Instinctual Psychology

Human behavior can only be fully understood by studying the relationship between instinct, culture, social structure and economics.

The term instinct describes any unlearned behavior triggered by an environmental variable. Such behaviors are survival adaptations. They exist and persist because they statistically improve survival rate.

The instincts of social animals are adaptations which link individual survival to the success of a group. The authority, conformity, reciprocity, and pack instincts always express themselves in one form or another. Among humans, culture, social structure and economic paradigm determine how these instincts are expressed.

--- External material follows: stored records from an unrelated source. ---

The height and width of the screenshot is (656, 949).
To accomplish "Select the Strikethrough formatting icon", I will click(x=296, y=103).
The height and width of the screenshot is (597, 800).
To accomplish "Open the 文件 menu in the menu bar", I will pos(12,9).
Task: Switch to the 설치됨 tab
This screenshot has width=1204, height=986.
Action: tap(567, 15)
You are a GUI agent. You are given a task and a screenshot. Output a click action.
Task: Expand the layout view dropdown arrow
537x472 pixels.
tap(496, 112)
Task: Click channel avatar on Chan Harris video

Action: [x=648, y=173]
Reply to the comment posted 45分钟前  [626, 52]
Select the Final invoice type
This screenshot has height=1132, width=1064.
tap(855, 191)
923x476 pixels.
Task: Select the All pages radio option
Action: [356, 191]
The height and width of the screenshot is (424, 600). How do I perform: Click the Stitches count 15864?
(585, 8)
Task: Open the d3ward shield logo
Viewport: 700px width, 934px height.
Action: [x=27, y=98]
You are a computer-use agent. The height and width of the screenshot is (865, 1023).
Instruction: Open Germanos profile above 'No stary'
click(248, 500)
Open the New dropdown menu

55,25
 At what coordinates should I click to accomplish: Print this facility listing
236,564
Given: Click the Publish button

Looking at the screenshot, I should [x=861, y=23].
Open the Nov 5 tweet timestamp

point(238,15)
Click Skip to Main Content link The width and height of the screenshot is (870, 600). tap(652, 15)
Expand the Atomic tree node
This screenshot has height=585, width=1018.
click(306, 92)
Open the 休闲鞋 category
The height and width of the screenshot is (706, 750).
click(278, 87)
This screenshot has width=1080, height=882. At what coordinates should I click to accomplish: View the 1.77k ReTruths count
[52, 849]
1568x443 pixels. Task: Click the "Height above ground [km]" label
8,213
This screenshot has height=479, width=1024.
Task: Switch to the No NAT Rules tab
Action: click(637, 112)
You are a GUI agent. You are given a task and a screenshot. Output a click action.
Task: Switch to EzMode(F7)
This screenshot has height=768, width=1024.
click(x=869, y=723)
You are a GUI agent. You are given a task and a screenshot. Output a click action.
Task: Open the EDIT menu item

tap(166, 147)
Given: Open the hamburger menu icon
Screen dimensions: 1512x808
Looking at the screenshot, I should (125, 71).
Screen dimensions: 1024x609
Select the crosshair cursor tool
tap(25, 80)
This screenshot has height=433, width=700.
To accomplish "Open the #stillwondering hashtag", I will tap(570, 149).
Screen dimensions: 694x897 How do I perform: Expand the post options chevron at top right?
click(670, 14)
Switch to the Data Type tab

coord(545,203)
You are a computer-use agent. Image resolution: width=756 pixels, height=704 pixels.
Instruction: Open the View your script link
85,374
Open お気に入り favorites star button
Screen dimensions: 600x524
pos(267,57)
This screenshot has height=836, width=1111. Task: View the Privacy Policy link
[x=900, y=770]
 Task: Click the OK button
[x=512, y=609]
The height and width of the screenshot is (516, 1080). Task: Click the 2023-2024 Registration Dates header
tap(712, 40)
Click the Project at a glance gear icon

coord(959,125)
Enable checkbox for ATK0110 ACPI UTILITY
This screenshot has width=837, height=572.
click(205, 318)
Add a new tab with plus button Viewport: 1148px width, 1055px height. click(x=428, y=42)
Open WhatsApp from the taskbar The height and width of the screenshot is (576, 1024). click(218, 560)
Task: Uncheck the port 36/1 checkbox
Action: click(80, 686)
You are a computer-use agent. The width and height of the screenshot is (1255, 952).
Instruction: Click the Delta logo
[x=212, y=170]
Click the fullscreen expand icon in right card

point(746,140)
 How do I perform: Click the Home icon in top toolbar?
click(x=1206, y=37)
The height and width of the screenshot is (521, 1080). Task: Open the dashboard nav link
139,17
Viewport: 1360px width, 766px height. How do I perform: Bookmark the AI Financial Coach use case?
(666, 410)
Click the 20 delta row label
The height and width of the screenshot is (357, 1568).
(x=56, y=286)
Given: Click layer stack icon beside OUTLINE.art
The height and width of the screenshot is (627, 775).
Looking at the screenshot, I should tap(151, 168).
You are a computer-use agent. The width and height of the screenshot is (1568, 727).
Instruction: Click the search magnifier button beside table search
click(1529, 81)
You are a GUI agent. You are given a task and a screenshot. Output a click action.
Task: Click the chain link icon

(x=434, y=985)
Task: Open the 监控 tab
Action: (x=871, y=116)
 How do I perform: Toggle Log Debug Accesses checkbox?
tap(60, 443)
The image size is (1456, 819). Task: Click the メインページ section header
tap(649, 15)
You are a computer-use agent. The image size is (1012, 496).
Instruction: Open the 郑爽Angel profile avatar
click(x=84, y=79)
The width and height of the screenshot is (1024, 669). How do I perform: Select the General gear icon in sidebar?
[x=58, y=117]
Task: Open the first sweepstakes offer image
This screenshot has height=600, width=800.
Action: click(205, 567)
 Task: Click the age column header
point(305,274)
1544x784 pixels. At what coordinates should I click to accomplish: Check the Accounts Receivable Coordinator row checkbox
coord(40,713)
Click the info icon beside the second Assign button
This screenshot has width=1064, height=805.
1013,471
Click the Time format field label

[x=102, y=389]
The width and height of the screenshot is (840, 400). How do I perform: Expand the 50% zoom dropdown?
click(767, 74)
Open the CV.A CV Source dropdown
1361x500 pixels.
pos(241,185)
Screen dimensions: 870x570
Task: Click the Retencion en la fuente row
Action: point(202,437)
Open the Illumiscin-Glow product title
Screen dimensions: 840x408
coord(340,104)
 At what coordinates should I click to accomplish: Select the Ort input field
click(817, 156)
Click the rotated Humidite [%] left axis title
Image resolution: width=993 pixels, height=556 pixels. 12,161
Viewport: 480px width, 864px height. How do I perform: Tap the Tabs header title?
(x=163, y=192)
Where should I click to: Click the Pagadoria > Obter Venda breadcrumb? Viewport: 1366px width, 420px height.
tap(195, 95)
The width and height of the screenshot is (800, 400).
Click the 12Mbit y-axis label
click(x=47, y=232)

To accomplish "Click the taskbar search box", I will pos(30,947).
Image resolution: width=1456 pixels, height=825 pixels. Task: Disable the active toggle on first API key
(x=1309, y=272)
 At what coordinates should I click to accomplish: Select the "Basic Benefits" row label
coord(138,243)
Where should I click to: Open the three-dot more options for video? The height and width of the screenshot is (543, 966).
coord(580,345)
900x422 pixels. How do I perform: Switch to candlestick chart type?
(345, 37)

The Pack (Tribal) Instinct

Homo sapiens sapiens is a social animal. Tribe: the human analogue of a pack. The sense of belonging is a fundamental human need. When that need is not met, replacements always emerge. Political partisanship, gangs, nationalism, cults, religions, even team sports… all are expressions of the same psychology — the tribal instinct.

The Authority Instinct

The authority instinct increases the survival rate of groups by facilitating decisive action. This pattern is ubiquitous among social species. Presidents, warlords, gang leaders and chiefs are all human analogues of the alpha.

The Conformity Instinct

Humans have the tendency to emulate the thoughts and behaviors of their peers. Social conformity increases survival rate by facilitating group cohesion and coordination. The conformity instinct is triggered anytime there is the perception of group consensus, or social momentum.

The Reciprocity Instinct

When given a gift humans are instinctually incined to reciprocate. Among social species cooperative exchange facilitates the distribution of effort and resources within a group, and provides a natural safety net. At the civilization scale, the reciprocity instinct has been translated to debt and monetary systems. Repayment of debt is framed as moral duty even if the gift is artificial

The Retaliation Instinct

Those who initiate conflict invite a forceful response. Those who do not retaliate when attacked invite further aggression. Both initiations of violence and passive responses reduce survival rate on average. Tit for tat is a mathematically consistent selective pressure. The retaliation instinct is a biological adaptation to that pressure. This is why every human culture has some concept of the right to self defense, and aggressive behavior is condemned.